**PROBLEM DESCRIPTION:**
Beneath this task are records; print exactly the stretch of them from the line with "Close the Exchange" through the line with "Given: Open zhulin_86 profile avatar", both ends included.

***** DATA SUPPLIED

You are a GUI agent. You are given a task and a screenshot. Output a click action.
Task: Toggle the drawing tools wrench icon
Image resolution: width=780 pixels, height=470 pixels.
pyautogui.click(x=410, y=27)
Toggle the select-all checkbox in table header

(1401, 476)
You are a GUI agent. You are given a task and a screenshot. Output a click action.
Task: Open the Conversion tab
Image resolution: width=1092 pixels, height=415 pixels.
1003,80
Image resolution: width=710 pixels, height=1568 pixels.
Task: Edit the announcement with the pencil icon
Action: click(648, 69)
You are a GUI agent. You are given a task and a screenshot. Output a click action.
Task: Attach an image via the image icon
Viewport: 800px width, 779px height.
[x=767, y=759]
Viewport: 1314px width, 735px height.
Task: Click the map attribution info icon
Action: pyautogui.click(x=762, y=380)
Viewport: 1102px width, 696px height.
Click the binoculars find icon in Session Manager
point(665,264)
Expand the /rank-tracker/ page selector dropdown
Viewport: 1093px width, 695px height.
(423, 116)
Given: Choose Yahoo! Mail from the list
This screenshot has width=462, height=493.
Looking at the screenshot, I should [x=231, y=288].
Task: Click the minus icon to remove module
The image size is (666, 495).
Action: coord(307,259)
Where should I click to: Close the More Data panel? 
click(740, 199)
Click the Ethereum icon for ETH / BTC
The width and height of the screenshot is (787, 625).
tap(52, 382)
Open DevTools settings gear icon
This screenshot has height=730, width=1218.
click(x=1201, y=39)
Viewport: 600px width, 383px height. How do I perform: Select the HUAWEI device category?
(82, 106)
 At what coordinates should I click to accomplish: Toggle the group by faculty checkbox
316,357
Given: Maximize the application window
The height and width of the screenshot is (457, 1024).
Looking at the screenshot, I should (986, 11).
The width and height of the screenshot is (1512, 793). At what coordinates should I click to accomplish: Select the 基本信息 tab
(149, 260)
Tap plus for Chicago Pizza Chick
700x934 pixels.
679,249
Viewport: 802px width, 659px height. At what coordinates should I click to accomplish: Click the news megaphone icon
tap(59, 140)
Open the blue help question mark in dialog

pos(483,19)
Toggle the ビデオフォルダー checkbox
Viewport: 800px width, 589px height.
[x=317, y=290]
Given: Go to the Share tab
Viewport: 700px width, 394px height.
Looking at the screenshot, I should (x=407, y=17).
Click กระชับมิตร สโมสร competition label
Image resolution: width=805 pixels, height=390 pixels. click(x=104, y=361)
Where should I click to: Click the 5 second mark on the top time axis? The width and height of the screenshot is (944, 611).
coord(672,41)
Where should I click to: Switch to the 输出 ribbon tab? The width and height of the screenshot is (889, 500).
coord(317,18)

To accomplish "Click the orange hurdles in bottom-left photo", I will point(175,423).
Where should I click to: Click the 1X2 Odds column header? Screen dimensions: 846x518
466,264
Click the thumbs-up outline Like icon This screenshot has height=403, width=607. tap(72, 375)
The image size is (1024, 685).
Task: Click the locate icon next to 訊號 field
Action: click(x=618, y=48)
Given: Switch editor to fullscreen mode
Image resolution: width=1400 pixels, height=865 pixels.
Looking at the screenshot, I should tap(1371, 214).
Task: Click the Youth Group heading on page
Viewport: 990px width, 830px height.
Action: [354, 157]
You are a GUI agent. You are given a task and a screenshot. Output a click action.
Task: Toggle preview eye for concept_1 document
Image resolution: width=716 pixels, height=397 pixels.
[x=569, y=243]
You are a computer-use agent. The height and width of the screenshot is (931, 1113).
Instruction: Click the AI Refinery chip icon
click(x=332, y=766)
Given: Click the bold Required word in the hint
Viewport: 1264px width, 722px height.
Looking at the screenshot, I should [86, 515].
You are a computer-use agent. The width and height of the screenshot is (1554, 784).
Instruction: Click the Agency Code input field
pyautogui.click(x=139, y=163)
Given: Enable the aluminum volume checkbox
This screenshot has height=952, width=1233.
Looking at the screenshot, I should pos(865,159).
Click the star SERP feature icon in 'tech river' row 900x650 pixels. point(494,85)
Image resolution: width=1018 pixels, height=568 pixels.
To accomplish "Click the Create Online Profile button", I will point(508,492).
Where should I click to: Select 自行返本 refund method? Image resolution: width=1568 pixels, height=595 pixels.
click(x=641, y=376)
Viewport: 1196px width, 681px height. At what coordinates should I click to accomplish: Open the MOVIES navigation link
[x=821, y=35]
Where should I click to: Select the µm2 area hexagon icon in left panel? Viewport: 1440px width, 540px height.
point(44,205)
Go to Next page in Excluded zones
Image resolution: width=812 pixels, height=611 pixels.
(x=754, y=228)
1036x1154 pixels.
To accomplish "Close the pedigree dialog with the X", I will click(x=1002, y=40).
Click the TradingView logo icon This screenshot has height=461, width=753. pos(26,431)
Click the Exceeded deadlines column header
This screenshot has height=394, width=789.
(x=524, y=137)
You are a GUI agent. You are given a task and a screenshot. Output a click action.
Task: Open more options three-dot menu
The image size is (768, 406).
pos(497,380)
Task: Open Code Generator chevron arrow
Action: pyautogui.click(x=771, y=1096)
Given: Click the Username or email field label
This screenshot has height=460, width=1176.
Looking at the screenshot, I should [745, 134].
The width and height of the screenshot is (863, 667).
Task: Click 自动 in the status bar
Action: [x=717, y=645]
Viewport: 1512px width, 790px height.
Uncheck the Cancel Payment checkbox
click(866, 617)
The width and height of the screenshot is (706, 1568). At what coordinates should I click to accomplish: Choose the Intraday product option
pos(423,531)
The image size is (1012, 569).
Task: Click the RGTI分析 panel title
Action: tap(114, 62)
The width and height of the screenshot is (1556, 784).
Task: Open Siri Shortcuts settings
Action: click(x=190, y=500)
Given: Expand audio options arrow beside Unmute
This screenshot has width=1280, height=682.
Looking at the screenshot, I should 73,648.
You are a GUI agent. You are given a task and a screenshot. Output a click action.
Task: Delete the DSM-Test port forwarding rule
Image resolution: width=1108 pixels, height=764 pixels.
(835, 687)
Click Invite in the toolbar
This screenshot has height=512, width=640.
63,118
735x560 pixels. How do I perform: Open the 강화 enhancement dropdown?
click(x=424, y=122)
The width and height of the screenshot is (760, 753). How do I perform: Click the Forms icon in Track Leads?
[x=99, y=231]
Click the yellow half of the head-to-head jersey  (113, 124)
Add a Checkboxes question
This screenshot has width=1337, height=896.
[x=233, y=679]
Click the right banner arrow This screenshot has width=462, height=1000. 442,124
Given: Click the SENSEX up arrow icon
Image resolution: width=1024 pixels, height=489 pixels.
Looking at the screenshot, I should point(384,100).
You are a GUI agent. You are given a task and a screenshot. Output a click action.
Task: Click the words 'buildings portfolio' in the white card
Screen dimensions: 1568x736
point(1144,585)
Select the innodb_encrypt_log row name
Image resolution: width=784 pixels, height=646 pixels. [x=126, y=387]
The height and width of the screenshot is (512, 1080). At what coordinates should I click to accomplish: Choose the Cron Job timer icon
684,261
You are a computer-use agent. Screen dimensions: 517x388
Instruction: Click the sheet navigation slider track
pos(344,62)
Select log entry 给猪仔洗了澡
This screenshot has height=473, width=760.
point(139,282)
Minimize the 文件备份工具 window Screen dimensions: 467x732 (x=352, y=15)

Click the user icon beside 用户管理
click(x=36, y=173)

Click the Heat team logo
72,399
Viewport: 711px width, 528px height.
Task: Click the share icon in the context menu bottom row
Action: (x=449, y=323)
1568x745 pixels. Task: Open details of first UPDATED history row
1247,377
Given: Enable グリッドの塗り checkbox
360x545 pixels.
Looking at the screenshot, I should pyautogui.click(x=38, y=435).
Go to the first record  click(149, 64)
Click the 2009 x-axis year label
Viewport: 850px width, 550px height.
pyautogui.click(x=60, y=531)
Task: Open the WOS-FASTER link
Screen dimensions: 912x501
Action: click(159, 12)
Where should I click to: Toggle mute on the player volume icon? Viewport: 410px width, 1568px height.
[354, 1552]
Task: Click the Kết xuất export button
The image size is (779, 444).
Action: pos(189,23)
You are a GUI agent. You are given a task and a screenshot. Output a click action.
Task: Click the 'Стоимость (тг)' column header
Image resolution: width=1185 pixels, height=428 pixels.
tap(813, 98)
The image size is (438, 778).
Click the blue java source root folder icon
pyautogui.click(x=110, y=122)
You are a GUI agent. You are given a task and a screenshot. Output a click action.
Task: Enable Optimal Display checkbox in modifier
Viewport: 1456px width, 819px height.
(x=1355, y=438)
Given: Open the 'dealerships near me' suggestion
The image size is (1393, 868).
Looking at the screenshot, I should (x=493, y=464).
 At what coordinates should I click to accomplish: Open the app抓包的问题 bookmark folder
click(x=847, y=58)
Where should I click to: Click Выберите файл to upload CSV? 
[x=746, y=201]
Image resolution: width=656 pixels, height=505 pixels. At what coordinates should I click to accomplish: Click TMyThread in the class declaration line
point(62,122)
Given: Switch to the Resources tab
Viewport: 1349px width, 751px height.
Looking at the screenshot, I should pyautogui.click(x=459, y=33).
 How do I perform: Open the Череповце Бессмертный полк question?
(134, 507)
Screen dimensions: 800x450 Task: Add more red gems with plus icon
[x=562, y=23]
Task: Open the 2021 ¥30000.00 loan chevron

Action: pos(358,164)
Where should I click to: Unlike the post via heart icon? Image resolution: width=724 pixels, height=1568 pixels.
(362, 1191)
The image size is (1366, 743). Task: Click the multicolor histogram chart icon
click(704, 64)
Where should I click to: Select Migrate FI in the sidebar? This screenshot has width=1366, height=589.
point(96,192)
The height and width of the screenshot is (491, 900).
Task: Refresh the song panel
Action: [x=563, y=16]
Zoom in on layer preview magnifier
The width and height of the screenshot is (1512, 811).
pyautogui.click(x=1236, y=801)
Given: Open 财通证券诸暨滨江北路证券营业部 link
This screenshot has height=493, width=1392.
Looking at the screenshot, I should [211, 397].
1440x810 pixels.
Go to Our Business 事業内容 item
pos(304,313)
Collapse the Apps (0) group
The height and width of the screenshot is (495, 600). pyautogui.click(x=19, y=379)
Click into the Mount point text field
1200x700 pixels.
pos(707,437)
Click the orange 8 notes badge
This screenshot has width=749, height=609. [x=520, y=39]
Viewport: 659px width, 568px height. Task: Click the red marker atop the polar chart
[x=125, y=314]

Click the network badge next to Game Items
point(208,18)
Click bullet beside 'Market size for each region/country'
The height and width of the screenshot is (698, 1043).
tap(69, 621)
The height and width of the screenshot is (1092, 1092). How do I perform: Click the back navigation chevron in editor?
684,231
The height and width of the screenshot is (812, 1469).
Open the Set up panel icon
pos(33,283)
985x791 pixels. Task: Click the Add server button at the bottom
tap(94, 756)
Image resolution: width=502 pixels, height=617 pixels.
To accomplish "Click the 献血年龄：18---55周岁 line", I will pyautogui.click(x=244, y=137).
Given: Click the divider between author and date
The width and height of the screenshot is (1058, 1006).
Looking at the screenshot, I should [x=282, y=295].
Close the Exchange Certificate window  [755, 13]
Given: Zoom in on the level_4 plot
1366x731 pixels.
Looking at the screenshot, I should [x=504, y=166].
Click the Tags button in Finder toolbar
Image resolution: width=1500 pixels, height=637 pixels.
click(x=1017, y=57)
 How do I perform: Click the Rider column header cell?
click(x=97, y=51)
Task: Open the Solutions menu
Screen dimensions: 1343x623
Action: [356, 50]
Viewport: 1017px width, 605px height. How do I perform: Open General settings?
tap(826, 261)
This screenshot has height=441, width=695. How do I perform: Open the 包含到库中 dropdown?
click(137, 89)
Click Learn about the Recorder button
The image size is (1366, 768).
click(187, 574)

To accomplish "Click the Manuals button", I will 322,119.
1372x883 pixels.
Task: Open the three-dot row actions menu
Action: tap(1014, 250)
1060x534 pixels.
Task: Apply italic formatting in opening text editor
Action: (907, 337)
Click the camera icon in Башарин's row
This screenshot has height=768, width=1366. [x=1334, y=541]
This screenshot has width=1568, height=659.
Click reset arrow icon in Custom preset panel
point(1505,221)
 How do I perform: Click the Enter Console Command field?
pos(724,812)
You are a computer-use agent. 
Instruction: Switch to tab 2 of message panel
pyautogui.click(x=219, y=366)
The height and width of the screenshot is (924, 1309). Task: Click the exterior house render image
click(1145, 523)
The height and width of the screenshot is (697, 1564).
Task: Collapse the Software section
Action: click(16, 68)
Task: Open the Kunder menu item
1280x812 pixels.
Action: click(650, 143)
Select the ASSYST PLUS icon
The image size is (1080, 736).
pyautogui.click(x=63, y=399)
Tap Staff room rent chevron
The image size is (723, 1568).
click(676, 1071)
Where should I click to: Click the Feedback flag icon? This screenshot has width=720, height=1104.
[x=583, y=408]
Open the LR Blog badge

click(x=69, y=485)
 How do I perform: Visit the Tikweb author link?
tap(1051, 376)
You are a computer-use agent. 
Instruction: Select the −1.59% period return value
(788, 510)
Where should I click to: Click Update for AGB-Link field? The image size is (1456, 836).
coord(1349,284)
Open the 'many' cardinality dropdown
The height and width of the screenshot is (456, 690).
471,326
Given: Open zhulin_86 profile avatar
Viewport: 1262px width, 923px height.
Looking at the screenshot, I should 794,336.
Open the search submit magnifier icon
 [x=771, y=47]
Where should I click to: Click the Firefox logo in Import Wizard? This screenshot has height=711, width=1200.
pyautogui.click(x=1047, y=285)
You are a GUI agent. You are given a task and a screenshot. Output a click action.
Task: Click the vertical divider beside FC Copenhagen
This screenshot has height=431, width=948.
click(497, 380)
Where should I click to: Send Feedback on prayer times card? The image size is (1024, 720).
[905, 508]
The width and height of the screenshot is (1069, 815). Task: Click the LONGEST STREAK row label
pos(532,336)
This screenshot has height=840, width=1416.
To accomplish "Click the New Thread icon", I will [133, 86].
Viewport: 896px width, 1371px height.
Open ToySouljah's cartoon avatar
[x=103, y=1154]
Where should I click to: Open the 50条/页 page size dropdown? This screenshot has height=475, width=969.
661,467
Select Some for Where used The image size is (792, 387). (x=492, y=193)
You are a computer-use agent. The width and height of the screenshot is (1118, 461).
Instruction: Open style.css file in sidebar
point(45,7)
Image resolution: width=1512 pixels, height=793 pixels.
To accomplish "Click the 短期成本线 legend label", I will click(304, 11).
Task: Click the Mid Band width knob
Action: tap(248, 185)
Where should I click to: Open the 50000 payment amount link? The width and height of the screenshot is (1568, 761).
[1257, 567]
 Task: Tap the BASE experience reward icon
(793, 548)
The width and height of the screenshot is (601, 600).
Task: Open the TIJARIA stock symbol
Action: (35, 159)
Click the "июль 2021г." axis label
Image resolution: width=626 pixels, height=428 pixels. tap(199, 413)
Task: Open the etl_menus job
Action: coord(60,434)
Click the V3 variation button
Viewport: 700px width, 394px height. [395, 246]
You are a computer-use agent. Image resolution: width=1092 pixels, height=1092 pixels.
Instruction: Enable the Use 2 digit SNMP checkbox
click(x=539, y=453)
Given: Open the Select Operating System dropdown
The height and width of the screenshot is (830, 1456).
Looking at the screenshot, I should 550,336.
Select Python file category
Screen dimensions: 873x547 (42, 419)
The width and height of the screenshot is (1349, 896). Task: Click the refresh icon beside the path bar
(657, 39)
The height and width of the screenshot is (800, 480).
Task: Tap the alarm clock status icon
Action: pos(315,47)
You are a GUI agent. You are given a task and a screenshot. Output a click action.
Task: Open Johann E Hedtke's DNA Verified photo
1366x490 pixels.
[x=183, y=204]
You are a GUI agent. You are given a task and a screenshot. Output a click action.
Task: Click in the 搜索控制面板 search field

**********

**RESPONSE TO THE EXERCISE:**
Close the Exchange Certificate window  [755, 13]
Given: Zoom in on the level_4 plot
1366x731 pixels.
Looking at the screenshot, I should [x=504, y=166].
Click the Tags button in Finder toolbar
Image resolution: width=1500 pixels, height=637 pixels.
click(x=1017, y=57)
 How do I perform: Click the Rider column header cell?
click(x=97, y=51)
Task: Open the Solutions menu
Screen dimensions: 1343x623
Action: [356, 50]
Viewport: 1017px width, 605px height. How do I perform: Open General settings?
tap(826, 261)
This screenshot has height=441, width=695. How do I perform: Open the 包含到库中 dropdown?
click(137, 89)
Click Learn about the Recorder button
The image size is (1366, 768).
click(187, 574)

To accomplish "Click the Manuals button", I will 322,119.
1372x883 pixels.
Task: Open the three-dot row actions menu
Action: tap(1014, 250)
1060x534 pixels.
Task: Apply italic formatting in opening text editor
Action: (907, 337)
Click the camera icon in Башарин's row
This screenshot has height=768, width=1366. [x=1334, y=541]
This screenshot has width=1568, height=659.
Click reset arrow icon in Custom preset panel
point(1505,221)
 How do I perform: Click the Enter Console Command field?
pos(724,812)
You are a computer-use agent. 
Instruction: Switch to tab 2 of message panel
pyautogui.click(x=219, y=366)
The height and width of the screenshot is (924, 1309). Task: Click the exterior house render image
click(1145, 523)
The height and width of the screenshot is (697, 1564).
Task: Collapse the Software section
Action: click(16, 68)
Task: Open the Kunder menu item
1280x812 pixels.
Action: click(650, 143)
Select the ASSYST PLUS icon
The image size is (1080, 736).
pyautogui.click(x=63, y=399)
Tap Staff room rent chevron
The image size is (723, 1568).
click(676, 1071)
Where should I click to: Click the Feedback flag icon? This screenshot has width=720, height=1104.
[x=583, y=408]
Open the LR Blog badge

click(x=69, y=485)
 How do I perform: Visit the Tikweb author link?
tap(1051, 376)
You are a computer-use agent. 
Instruction: Select the −1.59% period return value
(788, 510)
Where should I click to: Click Update for AGB-Link field? The image size is (1456, 836).
coord(1349,284)
Open the 'many' cardinality dropdown
The height and width of the screenshot is (456, 690).
471,326
Given: Open zhulin_86 profile avatar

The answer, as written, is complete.